In February 2010, Graphicly acquired iFanboy, a comic book community and news platform. This bolstered the interactive elements of their site, which had already pioneered how comic books were read and shared. The purchase did not last and in January 2013, iFanboy split from Graphically in a joint decision between the site and the company. In November 2011, Graphicly acquired Double Feature, a mobile comics reader application.

In 2012, the Graphic.ly comics app was discontinued and the company focused on digital conversion and distribution service: For an upfront fee, the company would convert a comic and distribute it to digital platforms, and then planned to give proceeds (after fees) to the comic owner.

In January 2013, Graphicly raised an additional $1 million in funding, bringing the total venture capital investment to $6 million.

In April 2014, Graphicly officially shut its doors, replacing its website with a notice informing visitors of such. Key employees from the company were hired by Blurb, a self-publishing agency similar in aim to Graphicly. Many publishers who had published their works through Graphicly were offered to move their business to Blurb.

Some of the independent creators were never paid for the proceeds from their published comics.

==Description==
Baldwin described the initial vision for Graphicly as iTunes for comic books. The company allowed comic book creators to distribute their content digitally through Graphicly's native app, which is available for the iPhone, iPad, and Android devices.
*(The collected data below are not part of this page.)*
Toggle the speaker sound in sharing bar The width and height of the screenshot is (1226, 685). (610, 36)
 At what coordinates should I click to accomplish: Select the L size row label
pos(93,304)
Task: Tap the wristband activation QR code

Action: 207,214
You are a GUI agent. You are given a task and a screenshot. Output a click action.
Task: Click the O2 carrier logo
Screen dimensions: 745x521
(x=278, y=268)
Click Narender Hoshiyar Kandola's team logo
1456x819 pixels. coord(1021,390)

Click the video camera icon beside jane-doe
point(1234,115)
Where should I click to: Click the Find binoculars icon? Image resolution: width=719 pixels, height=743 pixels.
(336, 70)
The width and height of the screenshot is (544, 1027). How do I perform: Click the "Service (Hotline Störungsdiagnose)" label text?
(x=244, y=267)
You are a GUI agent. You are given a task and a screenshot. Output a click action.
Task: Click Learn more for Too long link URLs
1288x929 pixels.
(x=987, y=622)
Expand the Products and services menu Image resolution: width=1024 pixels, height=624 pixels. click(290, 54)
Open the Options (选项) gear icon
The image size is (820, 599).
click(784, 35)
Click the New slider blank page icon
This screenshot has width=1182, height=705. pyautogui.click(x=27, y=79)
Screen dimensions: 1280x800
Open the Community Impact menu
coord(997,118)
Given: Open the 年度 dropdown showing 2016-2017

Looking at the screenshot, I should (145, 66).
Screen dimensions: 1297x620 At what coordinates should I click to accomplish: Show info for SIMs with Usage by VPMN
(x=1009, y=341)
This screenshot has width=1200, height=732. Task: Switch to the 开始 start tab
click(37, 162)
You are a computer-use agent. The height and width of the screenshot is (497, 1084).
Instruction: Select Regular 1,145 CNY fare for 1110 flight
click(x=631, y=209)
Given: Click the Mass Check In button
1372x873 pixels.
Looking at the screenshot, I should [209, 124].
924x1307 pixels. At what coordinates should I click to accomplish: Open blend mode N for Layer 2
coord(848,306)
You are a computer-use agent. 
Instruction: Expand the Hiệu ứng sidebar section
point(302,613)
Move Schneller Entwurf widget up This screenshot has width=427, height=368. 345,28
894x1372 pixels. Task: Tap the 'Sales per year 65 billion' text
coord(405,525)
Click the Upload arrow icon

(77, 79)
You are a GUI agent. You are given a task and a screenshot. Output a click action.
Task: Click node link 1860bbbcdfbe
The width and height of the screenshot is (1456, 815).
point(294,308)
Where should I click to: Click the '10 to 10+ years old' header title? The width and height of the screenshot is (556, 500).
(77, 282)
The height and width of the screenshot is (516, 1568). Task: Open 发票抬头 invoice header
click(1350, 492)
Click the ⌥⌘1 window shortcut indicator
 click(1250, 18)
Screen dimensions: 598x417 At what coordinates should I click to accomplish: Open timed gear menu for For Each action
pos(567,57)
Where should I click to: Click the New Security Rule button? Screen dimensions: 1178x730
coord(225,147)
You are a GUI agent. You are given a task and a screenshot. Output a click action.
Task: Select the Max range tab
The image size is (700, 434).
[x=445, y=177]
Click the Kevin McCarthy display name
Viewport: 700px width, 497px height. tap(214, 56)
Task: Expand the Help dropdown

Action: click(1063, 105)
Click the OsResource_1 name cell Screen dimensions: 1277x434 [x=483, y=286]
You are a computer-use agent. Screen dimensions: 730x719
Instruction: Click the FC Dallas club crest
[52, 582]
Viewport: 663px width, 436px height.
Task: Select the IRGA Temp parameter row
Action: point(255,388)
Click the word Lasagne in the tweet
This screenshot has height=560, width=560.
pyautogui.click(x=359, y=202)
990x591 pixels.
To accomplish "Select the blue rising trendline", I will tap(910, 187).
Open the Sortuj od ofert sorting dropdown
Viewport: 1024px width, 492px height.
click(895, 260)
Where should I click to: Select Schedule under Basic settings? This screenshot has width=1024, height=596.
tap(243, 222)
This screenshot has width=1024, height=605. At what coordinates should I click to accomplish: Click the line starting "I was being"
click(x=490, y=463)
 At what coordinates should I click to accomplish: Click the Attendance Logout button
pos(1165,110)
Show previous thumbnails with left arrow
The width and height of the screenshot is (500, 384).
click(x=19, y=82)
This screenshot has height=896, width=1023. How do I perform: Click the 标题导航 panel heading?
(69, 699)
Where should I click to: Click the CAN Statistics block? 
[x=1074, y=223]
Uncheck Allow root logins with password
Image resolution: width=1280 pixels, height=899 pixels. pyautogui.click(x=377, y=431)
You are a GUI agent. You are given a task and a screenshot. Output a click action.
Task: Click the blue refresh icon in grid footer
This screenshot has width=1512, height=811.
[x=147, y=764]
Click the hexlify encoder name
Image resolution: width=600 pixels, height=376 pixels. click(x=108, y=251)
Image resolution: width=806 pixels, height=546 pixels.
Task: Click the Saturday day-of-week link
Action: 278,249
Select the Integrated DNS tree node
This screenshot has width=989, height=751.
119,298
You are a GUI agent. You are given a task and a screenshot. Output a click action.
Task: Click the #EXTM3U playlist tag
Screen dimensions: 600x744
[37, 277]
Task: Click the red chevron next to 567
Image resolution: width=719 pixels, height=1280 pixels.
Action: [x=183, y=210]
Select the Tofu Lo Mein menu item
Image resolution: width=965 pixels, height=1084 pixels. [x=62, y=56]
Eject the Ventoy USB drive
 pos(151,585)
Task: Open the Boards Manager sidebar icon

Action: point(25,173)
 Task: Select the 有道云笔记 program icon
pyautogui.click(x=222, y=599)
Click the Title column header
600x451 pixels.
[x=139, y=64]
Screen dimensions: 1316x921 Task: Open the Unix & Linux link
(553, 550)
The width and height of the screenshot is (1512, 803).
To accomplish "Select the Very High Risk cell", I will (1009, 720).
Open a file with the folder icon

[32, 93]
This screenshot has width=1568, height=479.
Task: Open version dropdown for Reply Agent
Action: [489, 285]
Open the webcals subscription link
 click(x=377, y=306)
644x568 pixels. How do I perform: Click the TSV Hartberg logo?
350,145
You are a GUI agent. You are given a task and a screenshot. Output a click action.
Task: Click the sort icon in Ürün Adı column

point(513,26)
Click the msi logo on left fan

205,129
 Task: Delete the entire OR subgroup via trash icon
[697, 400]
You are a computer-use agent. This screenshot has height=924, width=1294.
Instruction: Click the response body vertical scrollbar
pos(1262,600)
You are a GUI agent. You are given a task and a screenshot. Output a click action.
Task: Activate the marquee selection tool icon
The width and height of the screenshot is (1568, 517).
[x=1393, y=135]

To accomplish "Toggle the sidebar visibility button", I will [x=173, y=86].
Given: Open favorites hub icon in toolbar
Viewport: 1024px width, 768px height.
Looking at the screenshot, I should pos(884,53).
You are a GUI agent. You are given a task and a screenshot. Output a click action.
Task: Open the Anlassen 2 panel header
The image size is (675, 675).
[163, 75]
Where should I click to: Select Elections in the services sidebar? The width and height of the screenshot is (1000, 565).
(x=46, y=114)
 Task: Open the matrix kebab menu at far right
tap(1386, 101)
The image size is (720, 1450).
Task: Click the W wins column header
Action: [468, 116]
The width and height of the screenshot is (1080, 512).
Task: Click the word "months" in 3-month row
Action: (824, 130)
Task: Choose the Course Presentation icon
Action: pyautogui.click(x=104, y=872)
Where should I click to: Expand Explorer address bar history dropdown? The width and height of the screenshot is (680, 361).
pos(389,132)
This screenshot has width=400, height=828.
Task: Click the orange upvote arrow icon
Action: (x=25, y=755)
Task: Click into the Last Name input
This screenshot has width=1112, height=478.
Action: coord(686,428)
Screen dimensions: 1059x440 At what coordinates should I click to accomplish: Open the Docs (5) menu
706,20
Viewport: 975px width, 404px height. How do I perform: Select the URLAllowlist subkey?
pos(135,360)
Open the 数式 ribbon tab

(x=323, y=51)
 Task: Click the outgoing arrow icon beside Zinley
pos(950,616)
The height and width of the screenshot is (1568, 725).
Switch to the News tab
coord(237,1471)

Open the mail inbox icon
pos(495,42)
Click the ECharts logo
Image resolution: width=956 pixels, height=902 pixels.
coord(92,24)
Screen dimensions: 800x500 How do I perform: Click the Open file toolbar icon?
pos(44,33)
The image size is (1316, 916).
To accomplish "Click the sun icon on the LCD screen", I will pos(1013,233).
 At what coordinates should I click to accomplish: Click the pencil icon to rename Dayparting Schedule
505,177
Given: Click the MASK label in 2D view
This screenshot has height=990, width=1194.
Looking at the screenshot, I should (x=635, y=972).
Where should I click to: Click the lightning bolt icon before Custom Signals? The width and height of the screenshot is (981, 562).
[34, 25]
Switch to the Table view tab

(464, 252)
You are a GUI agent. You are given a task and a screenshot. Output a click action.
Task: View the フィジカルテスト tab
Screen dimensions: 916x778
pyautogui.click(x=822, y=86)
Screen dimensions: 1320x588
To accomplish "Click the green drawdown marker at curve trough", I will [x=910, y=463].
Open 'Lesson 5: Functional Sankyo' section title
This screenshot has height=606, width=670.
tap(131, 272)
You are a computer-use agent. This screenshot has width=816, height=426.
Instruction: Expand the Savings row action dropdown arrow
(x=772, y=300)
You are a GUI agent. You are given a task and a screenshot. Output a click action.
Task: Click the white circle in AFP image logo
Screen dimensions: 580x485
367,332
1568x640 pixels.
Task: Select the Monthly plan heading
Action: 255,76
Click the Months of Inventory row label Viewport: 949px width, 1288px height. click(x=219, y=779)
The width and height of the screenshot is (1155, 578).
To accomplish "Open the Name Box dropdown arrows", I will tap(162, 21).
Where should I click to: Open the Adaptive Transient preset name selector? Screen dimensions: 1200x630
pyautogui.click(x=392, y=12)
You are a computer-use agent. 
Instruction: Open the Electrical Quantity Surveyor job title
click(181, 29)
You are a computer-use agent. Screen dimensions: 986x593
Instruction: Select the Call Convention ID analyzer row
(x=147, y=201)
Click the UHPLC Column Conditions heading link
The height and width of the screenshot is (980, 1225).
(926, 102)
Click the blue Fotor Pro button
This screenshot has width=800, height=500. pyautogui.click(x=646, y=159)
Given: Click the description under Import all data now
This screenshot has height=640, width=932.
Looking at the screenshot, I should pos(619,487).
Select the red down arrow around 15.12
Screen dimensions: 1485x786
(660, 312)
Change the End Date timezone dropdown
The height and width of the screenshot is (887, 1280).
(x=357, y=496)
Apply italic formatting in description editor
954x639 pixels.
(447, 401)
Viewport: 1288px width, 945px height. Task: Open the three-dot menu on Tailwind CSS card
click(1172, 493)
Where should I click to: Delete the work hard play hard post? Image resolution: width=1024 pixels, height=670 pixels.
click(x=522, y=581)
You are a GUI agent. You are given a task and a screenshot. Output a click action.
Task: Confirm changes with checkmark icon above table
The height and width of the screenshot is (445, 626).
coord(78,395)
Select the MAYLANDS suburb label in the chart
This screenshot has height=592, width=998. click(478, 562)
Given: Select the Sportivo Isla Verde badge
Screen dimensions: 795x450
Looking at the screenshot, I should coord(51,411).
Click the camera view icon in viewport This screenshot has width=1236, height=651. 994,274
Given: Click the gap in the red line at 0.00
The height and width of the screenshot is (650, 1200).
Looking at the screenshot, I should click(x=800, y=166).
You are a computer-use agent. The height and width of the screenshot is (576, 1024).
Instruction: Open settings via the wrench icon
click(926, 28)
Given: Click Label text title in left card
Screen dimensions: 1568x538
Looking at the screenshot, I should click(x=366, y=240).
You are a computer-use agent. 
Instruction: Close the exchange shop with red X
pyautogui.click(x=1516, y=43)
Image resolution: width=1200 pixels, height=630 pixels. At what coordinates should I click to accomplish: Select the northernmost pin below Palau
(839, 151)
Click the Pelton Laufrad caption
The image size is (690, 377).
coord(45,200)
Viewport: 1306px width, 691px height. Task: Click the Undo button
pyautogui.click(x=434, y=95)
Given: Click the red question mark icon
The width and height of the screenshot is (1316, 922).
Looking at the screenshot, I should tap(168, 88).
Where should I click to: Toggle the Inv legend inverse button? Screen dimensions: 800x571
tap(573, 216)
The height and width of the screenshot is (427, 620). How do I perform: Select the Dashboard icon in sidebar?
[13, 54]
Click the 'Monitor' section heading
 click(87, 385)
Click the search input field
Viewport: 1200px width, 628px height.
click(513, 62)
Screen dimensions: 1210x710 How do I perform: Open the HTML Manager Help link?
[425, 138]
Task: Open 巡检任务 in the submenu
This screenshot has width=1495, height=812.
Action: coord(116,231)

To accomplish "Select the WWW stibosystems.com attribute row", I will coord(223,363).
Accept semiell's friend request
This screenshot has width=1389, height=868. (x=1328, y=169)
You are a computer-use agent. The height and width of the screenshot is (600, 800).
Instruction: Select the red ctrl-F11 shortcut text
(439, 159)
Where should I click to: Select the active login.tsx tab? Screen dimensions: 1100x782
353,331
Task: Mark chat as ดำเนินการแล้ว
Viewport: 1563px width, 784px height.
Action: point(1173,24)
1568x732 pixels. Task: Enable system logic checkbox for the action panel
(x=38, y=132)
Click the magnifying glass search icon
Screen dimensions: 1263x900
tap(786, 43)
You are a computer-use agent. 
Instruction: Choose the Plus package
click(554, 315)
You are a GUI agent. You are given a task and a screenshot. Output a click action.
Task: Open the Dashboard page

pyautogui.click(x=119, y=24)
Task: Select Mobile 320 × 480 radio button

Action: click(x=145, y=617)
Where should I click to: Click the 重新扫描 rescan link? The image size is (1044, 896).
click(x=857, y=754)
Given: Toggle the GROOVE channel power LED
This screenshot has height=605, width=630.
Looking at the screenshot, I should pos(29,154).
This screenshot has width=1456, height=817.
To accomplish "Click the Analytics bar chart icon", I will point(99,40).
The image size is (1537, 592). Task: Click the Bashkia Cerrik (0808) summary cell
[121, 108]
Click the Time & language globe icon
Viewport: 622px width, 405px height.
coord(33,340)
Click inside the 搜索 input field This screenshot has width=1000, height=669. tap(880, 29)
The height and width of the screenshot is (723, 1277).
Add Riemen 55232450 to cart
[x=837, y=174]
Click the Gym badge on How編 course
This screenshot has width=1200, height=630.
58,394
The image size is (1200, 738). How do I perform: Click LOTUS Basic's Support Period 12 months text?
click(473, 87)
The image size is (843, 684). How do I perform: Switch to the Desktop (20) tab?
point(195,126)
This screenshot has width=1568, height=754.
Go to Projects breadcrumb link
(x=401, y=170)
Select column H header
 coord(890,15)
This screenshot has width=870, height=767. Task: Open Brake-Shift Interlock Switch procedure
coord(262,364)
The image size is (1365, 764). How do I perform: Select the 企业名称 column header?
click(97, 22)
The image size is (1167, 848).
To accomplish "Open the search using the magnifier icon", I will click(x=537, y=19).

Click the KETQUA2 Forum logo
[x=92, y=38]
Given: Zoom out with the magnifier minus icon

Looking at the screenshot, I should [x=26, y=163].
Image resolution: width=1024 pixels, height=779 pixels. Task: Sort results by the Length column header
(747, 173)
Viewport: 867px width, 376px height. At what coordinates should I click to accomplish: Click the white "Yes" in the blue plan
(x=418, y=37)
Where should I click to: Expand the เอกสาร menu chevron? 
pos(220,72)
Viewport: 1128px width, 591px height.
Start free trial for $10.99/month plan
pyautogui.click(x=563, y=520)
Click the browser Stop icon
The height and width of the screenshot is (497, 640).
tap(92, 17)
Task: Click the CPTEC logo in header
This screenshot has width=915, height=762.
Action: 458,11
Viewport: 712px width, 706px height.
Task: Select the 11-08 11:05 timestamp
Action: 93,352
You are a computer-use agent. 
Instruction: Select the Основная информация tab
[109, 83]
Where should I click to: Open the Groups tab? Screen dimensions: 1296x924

The following year, Graphicly shifted the company's focus to their digital publishing platform, which allows authors and publishers to release their books on platforms like the iBookstore, Amazon's Kindle Store, the Kobo Store, and Barnes & Noble's Nook Store. Baldwin noted that although Graphicly's marketplace strategy had proved successful, the company focused mainly on marketing the highest-selling comics like Spider-Man and X-Men, a departure from their initial goal of helping all publishers, especially independent publishers, gain an audience. In January 2012, the company unveiled an all-in-one self-publishing platform with automated tools that can convert, distribute and promote image-based content. The platform also offers real-time analytics integration, allowing creators to track their content across all the marketplaces.

===Business Model===
Publishers paid a flat fee to Graphicly and retained full ownership of the revenue stream afterwards. In the first week after the new platform was released, the company signed up over 1,500 authors and publishers at an average of $650. Graphicly's user base doubled in the first 6 months after the launch of the new distribution options. The transition also attracted content creators outside of comic books, and at one time 40% of all books submitted through Graphicly were non-comics.

Together, this led to higher sales for Graphicly's content creators, and sales outpace the old Graphicly app 5 to 1. In 2011, more than one book was being downloaded every minute from Graphicly.

===Community===
Graphicly hosted an active social community which allowed users to comment within the pages of the digital books on the story, artwork, cover art, and overall experience. The discussion allowed creators and fans to connect directly, and greatly increased Graphicly's reader engagement. The website featured a social stream, where users could see activity including recent purchases, comments, and share recent favorites with other users. Baldwin called the community the biggest driver of growth for Graphicly.